- DOCUMENT EXCERPT -
+ + + + +
December 18, 2025 by Sean P. Means

Though writer-director Craig Brewer’s musical romance “Song Song Blue” is based on a true story, it feels like the most cornball melodrama, with onstage triumphs and backstage tragedies parceled out in regular intervals.

Without the performances of Hugh Jackman and Kate Hudson, who bring complete sincerity to their roles, the whole thing would melt away like a hot August night.

Jackman plays Mike Sardina, a singer and guitarist who bounces around Milwaukee’s third-tier music venues in the 1990s, from state fairs to karaoke bars, trying to entertain wherever he can. He does have standards, though, as he demonstrates when he refuses to sing “Tiny Bubbles” as Don Ho at a nostalgia show organized by his friend Mark Shurilla (Michael Imperioli), who does a fair Buddy Holly. He’d rather perform as his alter ego, Lightning.

At one of these shows, Mike meets Hudson’s character, Claire Stengl, who does an impressive job singing as Patsy Cline. The two hit it off, both because they love performing and because they both have had hard lives — Mike acknowledges right off he’s an alcoholic who’s been sober 20 years, while Claire is raising two kids, geeky Dana (Hudson Hensley) and mortified teen Rachel (Ella Anderson). 

Claire suggests Mike perform Neil Diamond songs — though Mike, being an admirer of Diamond, isn’t sure he can do the songs justice. So Claire offers to duet with him, playing keyboards to accompany Mike and his guitar. They’re so good together that Mike suggests they perform under the name Lightning & Thunder — an idea Claire responds to by kissing Mike.

Brewer (who also directed “Dolemite Is My Name” and “Hustle & Flow”) spends the movie’s first half establishing Mike and Claire as a couple, both musically and romantically. In montages set to Diamond’s songs, Brewer captures their early struggles connecting with an audience, their fast courtship and wedding, and their gradual winning over of Milwaukee fans — culminating in the career pinnacle, an invitation to open for Pearl Jam. Even Rachel and Mike’s teen daughter, Angelina (played by the indie singer King Princess), become fast friends.
+ + + + +
- DATASET EXTRACT -

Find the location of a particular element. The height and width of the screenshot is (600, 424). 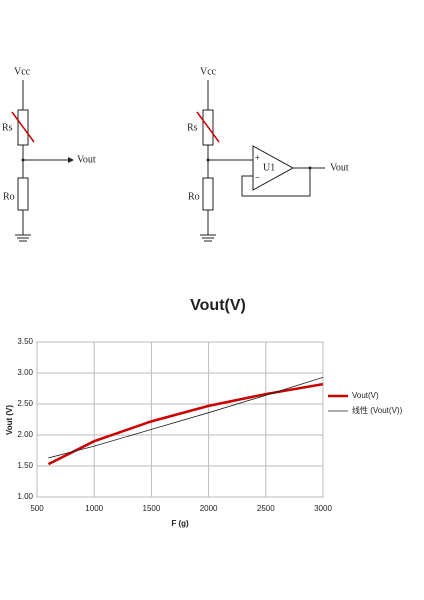

x-tick-label: 500 is located at coordinates (37, 508).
+ + + + +
- WHAT THE TASK REQUIRES -
Please pick up the movie review at the top, ahead of the lines, and continue it from where it stops.

- RESPONSE -
At around the one-hour mark, something horrific happens out of the blue that changes Mike and Claire’s trajectory radically. The rest of the movie unfolds from that moment, and how Mike, Claire and their families work to recover — and, you can bet, the music of Neil Diamond plays a part in that healing.

The movie is based on a 2008 documentary about the real Scarina family, directed by Greg Kohs, also titled “Song Sung Blue.” I’ve never seen the documentary, and I was actually relieved that Brewer didn’t include clips of the real Mike and Claire over the closing credits — because it would have diminished the effect of Jackman and Hudson performing.

Jackman always lives up to the title of one of his previous movies, “The Greatest Showman,” and here shows us Mike’s onstage swagger and the vulnerability just beneath the surface. The star here, though, is Hudson, who’s pressed into mounting some powerful physical acting (a result of that tragedy I mentioned), and bringing warmth and soul to Claire’s backup and duet singing. 

While Brewer’s script sometimes skirts the edge of shameless emotional manipulation, what earns the movie its flowers is the way he crystalizes Mike and Claire’s joy of entertaining people, even in a Thai restaurant on karaoke night. These folks aren’t expecting a shot at the big time, just a chance to make people smile — and, by the time the movie’s over, darn it if you’re not smiling with them.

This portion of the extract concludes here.